— PROBLEM TO WORK ON —
Filter the data below and copy each line that contains the string "screenshot". Matching is case-sensitive.

# START OF RECORDS PROVIDED

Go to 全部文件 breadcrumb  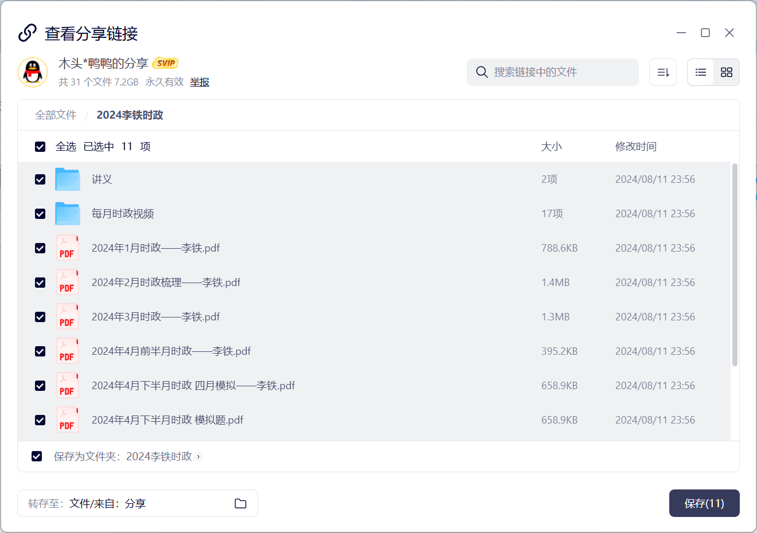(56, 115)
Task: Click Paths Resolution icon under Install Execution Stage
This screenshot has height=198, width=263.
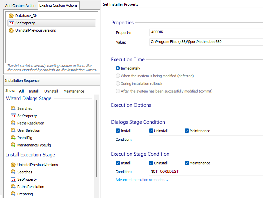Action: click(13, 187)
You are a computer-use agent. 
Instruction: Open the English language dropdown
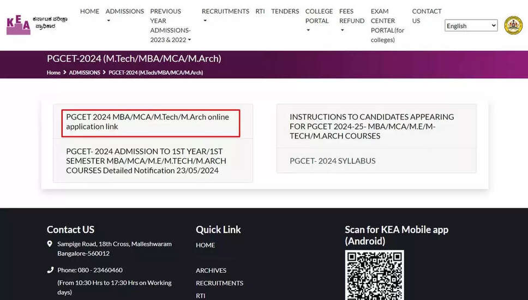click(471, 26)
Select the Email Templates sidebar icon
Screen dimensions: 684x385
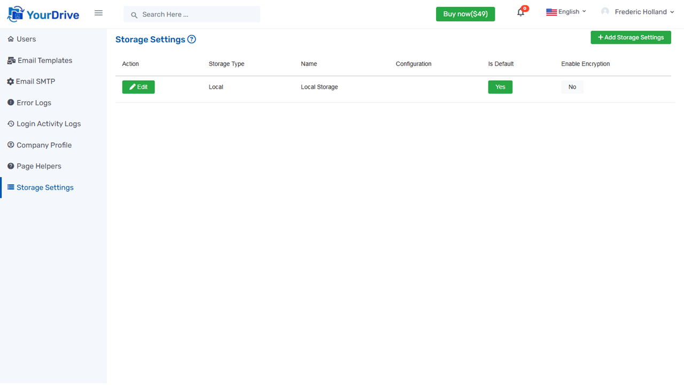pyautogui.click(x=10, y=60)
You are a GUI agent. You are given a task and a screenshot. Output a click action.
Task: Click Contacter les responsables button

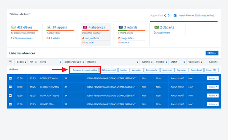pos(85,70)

# END OF RECORDS PROVIDED
# START OF RECORDS PROVIDED

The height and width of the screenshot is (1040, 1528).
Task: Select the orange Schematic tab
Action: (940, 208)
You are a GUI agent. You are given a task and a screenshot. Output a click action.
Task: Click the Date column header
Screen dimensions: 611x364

# END OF RECORDS PROVIDED

— FULL OUTPUT —
This screenshot has height=198, width=263.
You are a GUI agent. You are given a task and a screenshot. Output a click action.
The height and width of the screenshot is (1040, 1528).
You are a GUI agent. You are given a task and a screenshot. Output a click action.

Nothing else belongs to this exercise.